What the task requires
Please print every record that follows, keeping each one exactly as it is.

Listed entries
=== Begin Enclosure ===
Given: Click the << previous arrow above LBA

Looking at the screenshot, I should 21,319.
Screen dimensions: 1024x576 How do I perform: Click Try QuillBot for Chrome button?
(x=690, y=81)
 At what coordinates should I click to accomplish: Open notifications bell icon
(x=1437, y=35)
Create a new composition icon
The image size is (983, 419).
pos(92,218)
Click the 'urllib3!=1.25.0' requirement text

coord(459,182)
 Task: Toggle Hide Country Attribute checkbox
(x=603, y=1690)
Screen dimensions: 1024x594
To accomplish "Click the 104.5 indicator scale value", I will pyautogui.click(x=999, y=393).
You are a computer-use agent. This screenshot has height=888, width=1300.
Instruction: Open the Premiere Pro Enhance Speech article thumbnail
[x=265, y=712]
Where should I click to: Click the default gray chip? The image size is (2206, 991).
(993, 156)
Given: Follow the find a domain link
=== End Enclosure ===
Problem solution
Given: Click the << previous arrow above LBA

Looking at the screenshot, I should 21,319.
Screen dimensions: 1024x576 How do I perform: Click Try QuillBot for Chrome button?
(x=690, y=81)
 At what coordinates should I click to accomplish: Open notifications bell icon
(x=1437, y=35)
Create a new composition icon
The image size is (983, 419).
pos(92,218)
Click the 'urllib3!=1.25.0' requirement text

coord(459,182)
 Task: Toggle Hide Country Attribute checkbox
(x=603, y=1690)
Screen dimensions: 1024x594
To accomplish "Click the 104.5 indicator scale value", I will pyautogui.click(x=999, y=393).
You are a computer-use agent. This screenshot has height=888, width=1300.
Instruction: Open the Premiere Pro Enhance Speech article thumbnail
[x=265, y=712]
Where should I click to: Click the default gray chip? The image size is (2206, 991).
(993, 156)
Given: Follow the find a domain link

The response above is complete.